Copper edged higher to start the week, but any potential gains were capped after new home prices in China fell in July, marking the third month in a row.

The National Bureau of Statistics announced that new home prices fell in 64 out of 70 cities in China last month, the most since January 2011.

Foreign direct investment in China also fell for the first time in 17 months compared with the same period a year earlier, as firms from Japan, Europe and the United States cut spending in the manufacturing sector.

A recovery in copper prices that began in mid-March fizzled out as mines ramp up shipments and supplies swell.
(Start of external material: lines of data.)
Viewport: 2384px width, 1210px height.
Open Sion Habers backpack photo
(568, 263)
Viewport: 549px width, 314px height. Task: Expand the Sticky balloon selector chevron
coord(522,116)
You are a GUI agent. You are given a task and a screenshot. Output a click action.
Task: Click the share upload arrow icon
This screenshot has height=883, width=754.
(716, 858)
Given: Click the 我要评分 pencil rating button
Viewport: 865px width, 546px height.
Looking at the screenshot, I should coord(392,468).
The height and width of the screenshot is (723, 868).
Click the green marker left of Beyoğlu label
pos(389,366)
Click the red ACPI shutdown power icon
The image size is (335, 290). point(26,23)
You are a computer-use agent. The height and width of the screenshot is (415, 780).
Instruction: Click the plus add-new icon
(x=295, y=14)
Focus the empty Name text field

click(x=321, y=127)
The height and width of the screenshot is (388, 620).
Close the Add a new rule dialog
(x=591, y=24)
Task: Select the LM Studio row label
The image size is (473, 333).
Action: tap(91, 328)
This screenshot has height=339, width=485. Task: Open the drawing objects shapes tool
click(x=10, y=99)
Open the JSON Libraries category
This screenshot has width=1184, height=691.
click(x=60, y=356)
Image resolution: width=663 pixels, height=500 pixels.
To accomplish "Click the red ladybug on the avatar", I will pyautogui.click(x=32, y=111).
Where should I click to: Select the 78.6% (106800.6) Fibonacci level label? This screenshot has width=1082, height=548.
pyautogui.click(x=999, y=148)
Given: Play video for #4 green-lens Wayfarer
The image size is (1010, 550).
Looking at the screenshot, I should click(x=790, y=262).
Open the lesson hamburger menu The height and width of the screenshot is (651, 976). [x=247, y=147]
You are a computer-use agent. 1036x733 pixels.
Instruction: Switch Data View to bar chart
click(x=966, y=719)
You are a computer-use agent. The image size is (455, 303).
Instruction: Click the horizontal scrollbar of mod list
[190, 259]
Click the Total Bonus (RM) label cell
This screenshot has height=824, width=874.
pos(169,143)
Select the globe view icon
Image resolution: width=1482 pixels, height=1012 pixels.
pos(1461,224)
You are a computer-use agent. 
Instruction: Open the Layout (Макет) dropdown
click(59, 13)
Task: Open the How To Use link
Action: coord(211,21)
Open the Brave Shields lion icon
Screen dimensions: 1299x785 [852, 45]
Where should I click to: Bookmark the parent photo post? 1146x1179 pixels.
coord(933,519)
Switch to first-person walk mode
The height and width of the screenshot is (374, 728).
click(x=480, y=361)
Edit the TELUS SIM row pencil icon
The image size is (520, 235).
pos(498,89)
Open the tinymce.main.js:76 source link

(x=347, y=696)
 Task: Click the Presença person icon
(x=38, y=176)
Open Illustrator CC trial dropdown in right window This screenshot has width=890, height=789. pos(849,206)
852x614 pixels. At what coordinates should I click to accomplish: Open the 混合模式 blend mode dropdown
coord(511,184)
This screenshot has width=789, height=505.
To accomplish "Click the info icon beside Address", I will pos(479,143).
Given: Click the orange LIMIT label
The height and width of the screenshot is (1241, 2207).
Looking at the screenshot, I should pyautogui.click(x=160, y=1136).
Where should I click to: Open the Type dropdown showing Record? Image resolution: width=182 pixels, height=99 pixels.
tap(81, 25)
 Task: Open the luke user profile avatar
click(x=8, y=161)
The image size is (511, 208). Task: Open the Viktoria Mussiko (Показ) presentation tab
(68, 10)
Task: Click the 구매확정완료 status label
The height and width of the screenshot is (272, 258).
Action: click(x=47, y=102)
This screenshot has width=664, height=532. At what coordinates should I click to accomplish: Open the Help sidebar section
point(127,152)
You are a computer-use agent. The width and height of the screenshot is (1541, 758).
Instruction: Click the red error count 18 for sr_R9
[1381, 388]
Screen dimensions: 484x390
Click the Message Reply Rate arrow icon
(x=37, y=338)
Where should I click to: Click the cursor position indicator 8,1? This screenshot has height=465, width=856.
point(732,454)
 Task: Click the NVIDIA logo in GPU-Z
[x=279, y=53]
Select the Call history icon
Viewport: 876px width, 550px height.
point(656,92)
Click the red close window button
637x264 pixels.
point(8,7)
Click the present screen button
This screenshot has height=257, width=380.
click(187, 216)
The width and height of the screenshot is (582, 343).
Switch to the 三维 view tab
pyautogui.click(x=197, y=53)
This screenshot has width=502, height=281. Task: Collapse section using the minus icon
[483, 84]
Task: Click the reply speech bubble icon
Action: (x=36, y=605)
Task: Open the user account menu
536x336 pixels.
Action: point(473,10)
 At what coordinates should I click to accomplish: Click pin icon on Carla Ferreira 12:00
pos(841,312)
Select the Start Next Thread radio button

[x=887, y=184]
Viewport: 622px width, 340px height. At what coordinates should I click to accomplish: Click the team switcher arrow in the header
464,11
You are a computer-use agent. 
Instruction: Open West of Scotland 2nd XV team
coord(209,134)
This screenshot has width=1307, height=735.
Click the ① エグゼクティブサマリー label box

Hedge funds and money managers slashed their bullish bets on copper futures and options last week, the Commodity Futures Trading Commission said on Friday, as concerns resurfaced over the strength of global economic growth.

“Copper is down about 8.7% on the CME,” states Bloomberg’s Kenneth Hoffman. “A lot of people think it’s actually pretty good, because if you look at the other industrial metal that people look at, Iron ore, it is down 30%.

“Because when copper has had bad months – March and June, China’s SRB (Strategic Reserve Board) has stepped in and have bought about…$3.5 billion dollars worth of copper, and a lot of people believe that’s kept the market where it is today.

“The big question for traders in the second half is, if we continue to see to any weakness, will the Chinese government step in again and keep prices high?”

Todd Horwitz, from Averagejoeoptions.com told Bloomberg TV he thinks we may be hovering around the $3 mark for a while – “I think copper has been reeling for the last couple of years after the big explosion up to $4. It’s really been stuck between three and four dollars as a rule. It’s really showing the global economy is weaker, however, the Chinese do use it as a lending vehicle. They put up copper as collateral, which is why they want to keep the price higher, which is why when the price dips down they would come in to buy copper. So I would think you would see the Chinese step in here if the price goes any lower, you know at this $3 level they would probably be stepping in here to buy, because again, a lot of their loans are based on the price of copper and that’s what’s used to collateralize a lot of their loans. The overall economy looks very weak. We’re not getting a lot of growth in the developing countries which is would be a big use for copper.

“At the end of the day, I think China will probably try to artificially hold this price up here because of the loan value in their country. And, I think $3 is a pretty good level if you’re going to play it to get involved in copper to the long side of it and hoping it gets back up to the $4 level.”

Three-month copper on the London Metal Exchange closed up 0.5 percent at $6,905 a ton, rebounding from losses of up to 5 percent this month. The price fell by 1.8 percent last week alone, touching $6,821 on Thursday, the lowest since June 23.

Investors are still hesitant about developments in China. Prices were weighed down by news on Monday that price falls in new housing also spread to a record number of Chinese cities including Beijing, underlining a worsening property downturn that is increasingly dragging on the broader economy.